Review: The Equalizer 2
The Equalizer 2 has the distinction of being Denzel Washington’s first ever sequel. It also stands as a warning as to why Denzel Washington should not make sequels.
Washington’s filmography is filled with self-sacrificing heroes and anti-heroes; filmmakers and Washington have had the foresight to either kill off his characters or leave each movie with a sense of closure (sure, I’d still love to see Inside Man 2 but we can’t have it all). The 2014 remake of the 1980s TV show The Equalizer was a decent Taken-influenced action thriller, and there was enough set-up to have an entire franchise of Washington’s Robert McCall vigilante adventures. But, with director Antoine Fuqua and most of the cast and crew returning, this action sequel ends up not being worthy of Denzel’s good name.
After the events of the first The Equalizer, retired CIA black ops operative McCall continues to ‘equalize’ things, by using his skills to help those who’ve been wronged. The opening sequence has him rescuing a little girl from her abusive crime boss father. Later, we see him as a Lyft driver, picking up passengers and Travis Bickle’ing his way through Boston. Yes, the premise right there should have been enough to hold up the sequel. Turns out the Lyft angle is a smart product placement move; McCall’s request for a five-star rating is the best line in the movie. But, of course, his past comes back to haunt him, as his friend and current CIA operative Susan (Melissa Leo) is murdered. The good thing is Leo doesn’t go down without a fight, the bad thing is why even waste Leo’s talent in an ultimately thankless role…
Pedro Pascal plays Dave, a former partner of McCall’s who helps uncover the conspiracy behind Susan’s murder, while Bill Pullman plays Susan’s husband; both actors turn out to be set dressing around Washington’s performance. If you’re looking for some solid Denzel moments, you’re in luck. Ashton Sanders (Moonlight) plays Miles, a teen with a promising future who gets himself caught up in gang. It’s up to McCall to set Miles straight, imparting some electric Denzel lines. We’re dropped into Fences-level work in the midst of this substandard action movie. It’s frankly not enough. There’s also a subplot where McCall tries to reunite one of his passengers with a long-lost family member which ends up being a slog.
The action in the movie ranges from impressive to downright mundane. There’s a stand-out fight in a car driving full speed through traffic, and when McCall enters ‘Equalizer Mode’ while taking down a room filled with bad guys, the 63-year-old Washington does just enough onscreen to still be a believable action star. But the wear and tear is present; when the hard-hitting final set pieces start, the stand-in stunt double for Washington gets a great workout in while all plausibility gets sidelined. Unfortunately, nothing in The Equalizer 2 comes close to the first movie’s memorable final action set piece in the Home Depot-esque department store. The violence remains brutal, but that doesn’t help with what the movie tries to contend with morally.

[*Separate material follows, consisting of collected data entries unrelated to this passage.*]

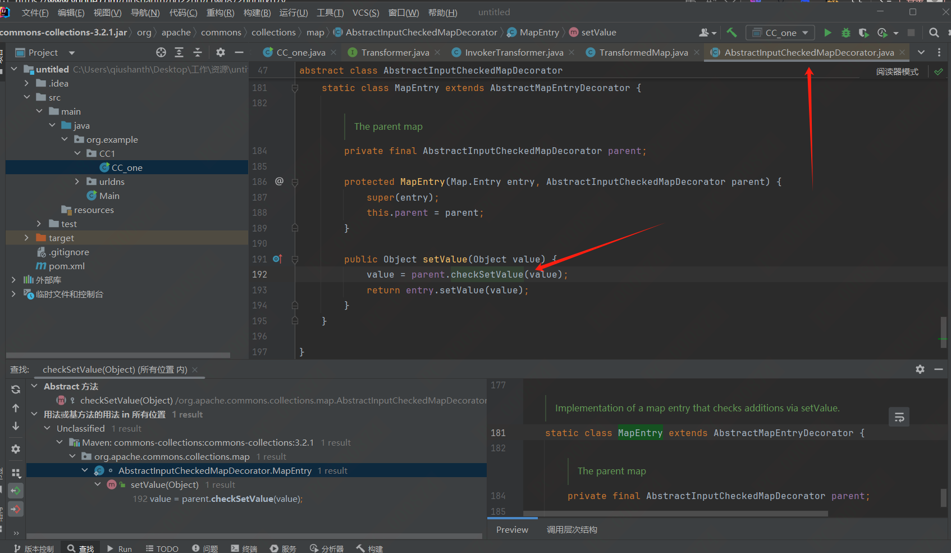Open pom.xml in the project tree
The height and width of the screenshot is (553, 951).
pyautogui.click(x=66, y=266)
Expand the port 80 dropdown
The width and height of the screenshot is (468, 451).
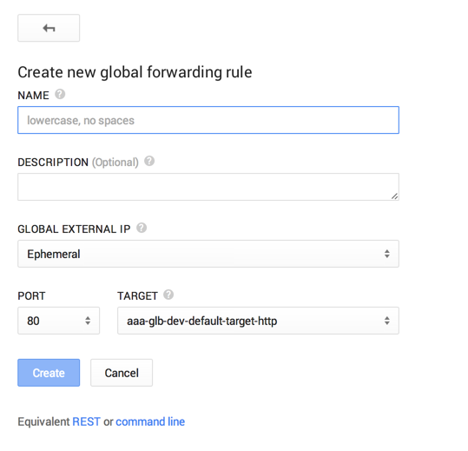[58, 321]
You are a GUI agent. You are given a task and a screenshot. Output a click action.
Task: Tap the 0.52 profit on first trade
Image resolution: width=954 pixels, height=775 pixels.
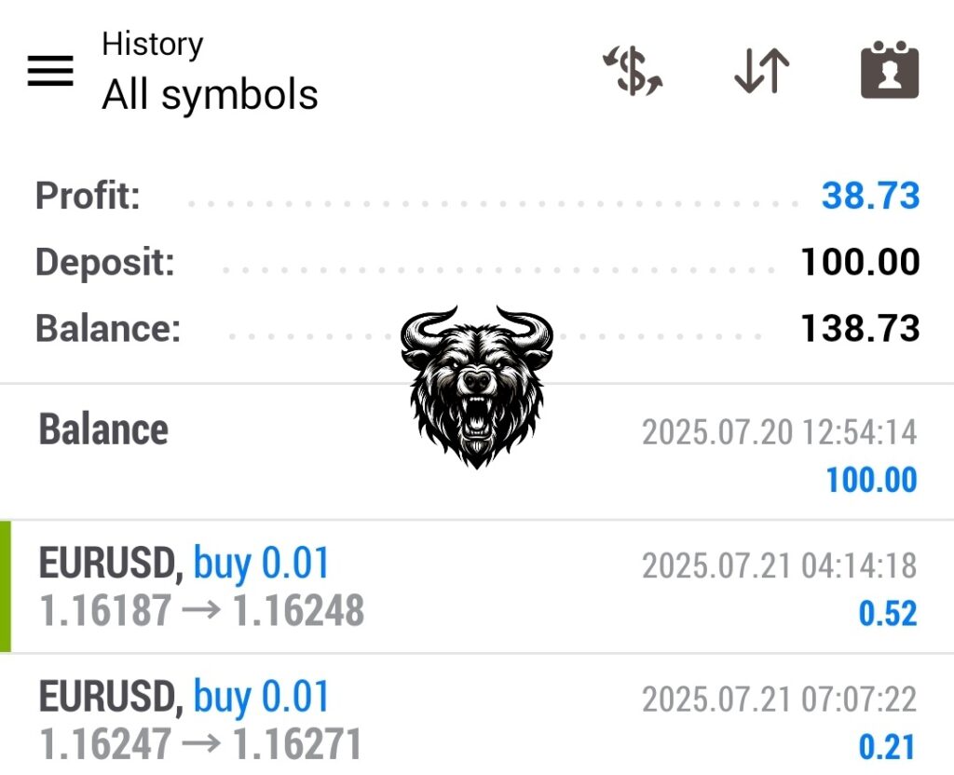pos(888,613)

Susan’s murder, Miles, McCall’s good deeds—if all that wasn’t enough, McCall deals with the death of his wife. A ‘hole in his heart’ he constantly battles with, and apparently ‘dealing’ with it means killing bad guys. It goes back to the mythos of Denzel Washington—from Training Day to The Book of Eli, whether he’s the villain or the hero, he gets his due in the end. Man on Fire is the most comparable here, a skilled Denzel on a quest for revenge, ending with our hero’s sacrificial death. The Equalizer 2 plays with this, it does acknowledge McCall’s dark history, and one of Fuqua’s most exciting moments has McCall looking into the eyes of one of his victims and seeing his own reflection. The ultimate failing of the movie is how it tosses these moral questions aside for redemption that doesn’t feel entirely earned.
Ultimately, there are very few things in The Equalizer 2 that rise to what the talents on board are capable of producing. This is no Training Day, The Magnificent Seven, or even the first The Equalizer; it’s a ho-hum affair with poor characterization and plotlines that are painfully ordinary. We should be celebrating Inside Man 2 as Denzel Washington’s first sequel, instead we’re only wishing he reconsidered playing ‘The Equalizer’ again.